The second half of the book dissects and vividly illustrates the system that has underpinned and perpetuated the CPP’s hold on power, which is only now threatening to unravel: a network of patronage strings and their entwined “primitive currency” of corruption, land grabs and resource exploitation. It all converges at the throne of “the peasant king”, Hun Sen.
The central thesis of Hun Sen’s Cambodia is that, in trying to force-feed Cambodia liberal democracy, the post-Cold War international order created a “mirage on the Mekong”. A play on US Congressman Stephen Solarz’s declaration that the post-coup 1998 elections were a “miracle on the Mekong”, the phrase is deployed heavily throughout the book.
Hun Sen is described as having developed over the years into a “skilled illusionist, conjuring up mirages of democracy behind which he ruled in the traditional way, through an iron fist and a canny manipulation of his country’s history and culture.”
Strangio pinpoints the importance of the isolated 1980s – the formative years of Hun Sen’s political career and when the seeds of CPP dominance were laid.
When the world re-engaged with Cambodia in 1992, as Hun Sen’s Cambodia shows, the country was hardly “a blank slate” onto which democracy could be planted.
“The CPP had spent the previous decade rebuilding a shattered nation and sinking its political roots, and it resented the arrival of the UN with its long tail of foreign consultants and Panglossian ‘action plans’,” Strangio writes.
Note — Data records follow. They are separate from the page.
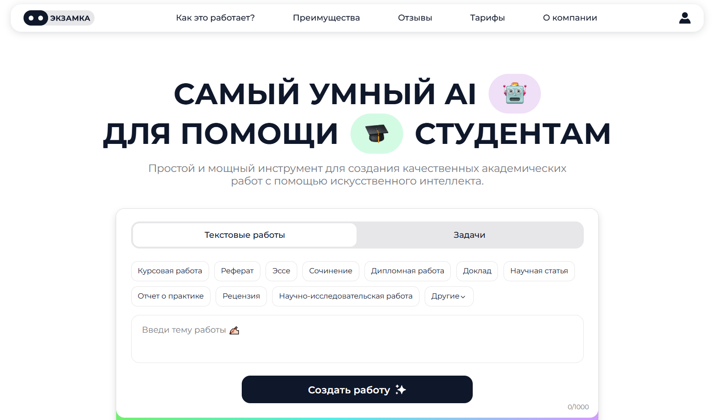The height and width of the screenshot is (420, 714).
Task: Click the robot face emoji icon
Action: [515, 93]
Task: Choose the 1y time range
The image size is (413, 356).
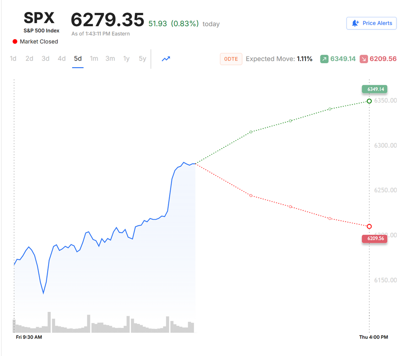Action: [x=126, y=58]
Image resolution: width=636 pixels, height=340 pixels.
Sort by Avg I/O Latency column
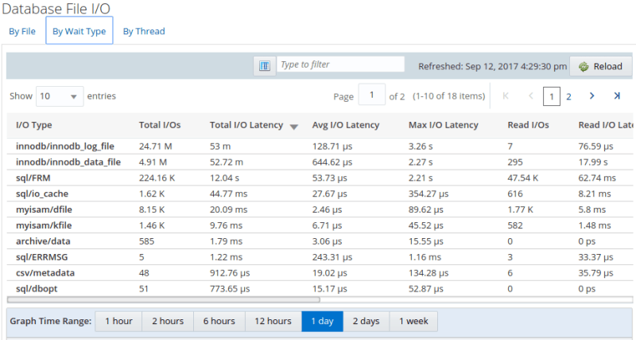[346, 125]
Hun Sen’s Cambodia is all smoke and mirrors, Strangio argues, and despite the profileration of NGOs and the government’s adoption of development-speak, the country has never truly accepted reforms that will touch the patronage and power networks that sustain it.
In a memorable passage, Strangio describes how the government agreed in 2012 to allow a small statue of slain union leader Chea Vichea to be erected near Wat Lanka in exchange for a halt to yearly marches that called for his killers to be brought to justice.
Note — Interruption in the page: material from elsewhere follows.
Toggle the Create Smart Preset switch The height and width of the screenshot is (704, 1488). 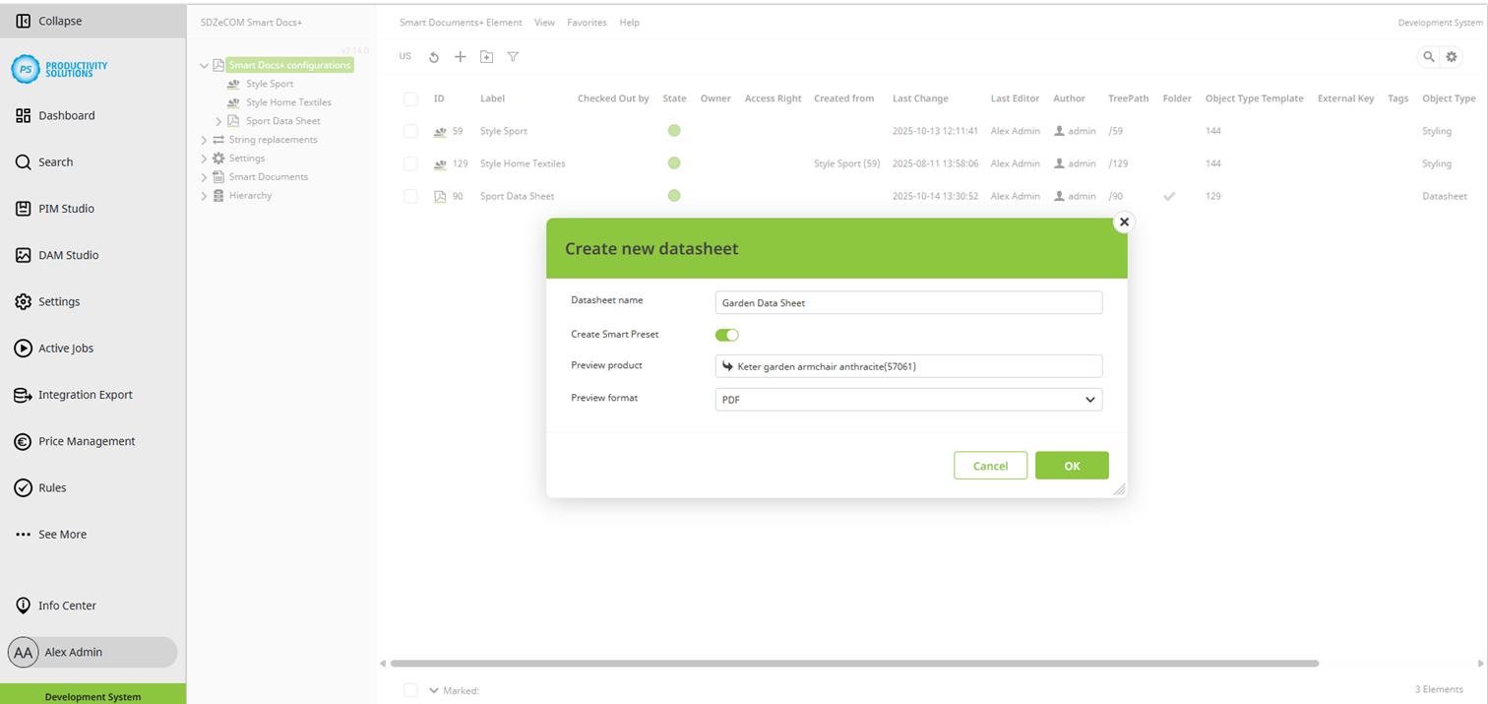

“Instead of responding to rising popular discontent with concrete reforms, the government offered another empty concession. Instead of human rights, Cambodia had ‘International Human Rights Day’. Instead of freedom of expression there was ‘Freedom Park.’”
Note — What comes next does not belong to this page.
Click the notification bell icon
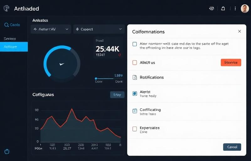Image resolution: width=251 pixels, height=161 pixels. 223,9
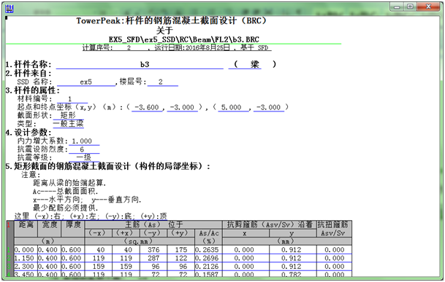The image size is (445, 282).
Task: Minimize the TowerPeak report window
Action: 397,7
Strangio’s application of this mirage theory to almost every sector, might lead some readers to accuse him of being overly cynical.
Even the country’s startling economic growth over the last decade, centred on boom-town Phnom Penh, is described as “mirage money”, credited to a murky shadow state rife with corruption and patronage, which remains off the books.
Whether this invisible and unregulated economy really outweighs the clout of foreign investors and a growing middle class who earn their money via legitimate means is up for debate.
Last year’s elections, dealt with only briefly in the book, which brought unprecedented gains for the opposition, show that the rules have changed. There is widespread dissatisfaction with the status quo.
Strangio’s timely illumination of Hun Sen’s chess moves over the last few decades provides a framework to understand what could happen next.
As to whether the strings of patronage will leave Hun Sen straitjacketed, Strangio does not offer a definitive answer.
But he makes it clear that if political changes will come to Cambodia, it will not come “from a shape-shifting ‘international community’ – but from below, from the Cambodian people themselves”.